Founder and Mortgage Advisor

Almas Uddin09 Oct 2019
    

How the rules have changed for portfolio landlords and buy-to-let mortgages, and what landlords need to know

Three years ago, some major changes were implemented for buy-to-let landlords. Two stages were rolled out: New mortgages were subject to raised interest rates, and lenders were required to ask for much more information from portfolio landlords, to protect against the financial risks of being a landlord of multiple properties.

This looked like bad news for lenders and borrowers.

The changes came about in 2017 when a regulatory branch of the Bank of England, the Prudential Regulation Authority (PRA) investigated projections collected from mortgage lenders. They found that there were more buy-to-let landlords than the Bank of England had anticipated, and they were also concerned that these landlords tended to sell their properties when the economy took a downturn. The solution was to increase rent calculations, while the underwriting process became more complex and stringent. Lenders had to scrutinise portfolio landlords in terms of their business as a whole.
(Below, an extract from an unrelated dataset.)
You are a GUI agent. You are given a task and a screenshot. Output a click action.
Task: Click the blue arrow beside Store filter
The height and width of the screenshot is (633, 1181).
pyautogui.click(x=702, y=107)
Buy-to-let landlord stress-testing

These new changes fell into two categories:

  • The rental income stress-test
  • Stricter criteria for portfolio landlords
 

The first point sets out new calculations based on the projected rental income from properties. Landlords are now required to ensure the rent will cover 145% of the mortgage, at an interest rate of 5.5%. Lenders will look at the landlord’s ability to cover the rent and their ability to repay the interest rate.

Here’s an example:

A mortgage for a £200,000 property with a 5.5% interest rate brings the monthly interest rate on the mortgage to £1,329.
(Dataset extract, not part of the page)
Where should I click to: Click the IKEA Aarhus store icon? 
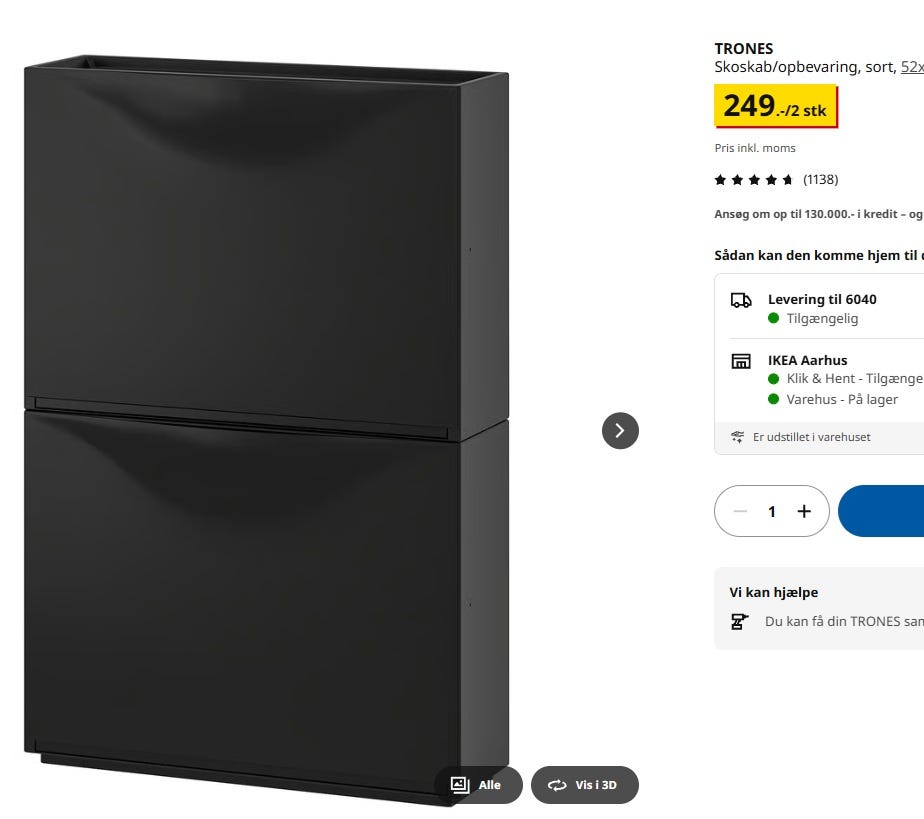[x=741, y=361]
£200,000 x 5.5% = £11,000/12 months = £917 x 145% = £1,329.

So the minimum rent on a £200,000 property must be £1,329. Which means landlords buying properties in London and the South East may want to reconsider before applying for new mortgages. This is also reflected in recent figures that show the average price of a buy-to-let property between 2016 and 2018 was £183,278 for a buy-to-let, compared to £272,425 for a residential property.

In any case, it’s best to stick to the calculation using a 145% margin, because although the PRA inflicted a minimum of 125%, most lenders will apply the higher rate, or at least somewhere in between. This isn’t a bad thing: if the landlord doesn’t fulfil the criteria for borrowing, it probably means that the property isn’t going to be worth investing in, as it will have a meagre return or none at all. And this doesn’t factor in the additional costs of being a landlord, such as letting agent fees, void periods, maintenance, insurance, landlord license, income tax, gas and energy certificates, tenant acquisition, redecorating, furnishing, and any legal bills…to name a few.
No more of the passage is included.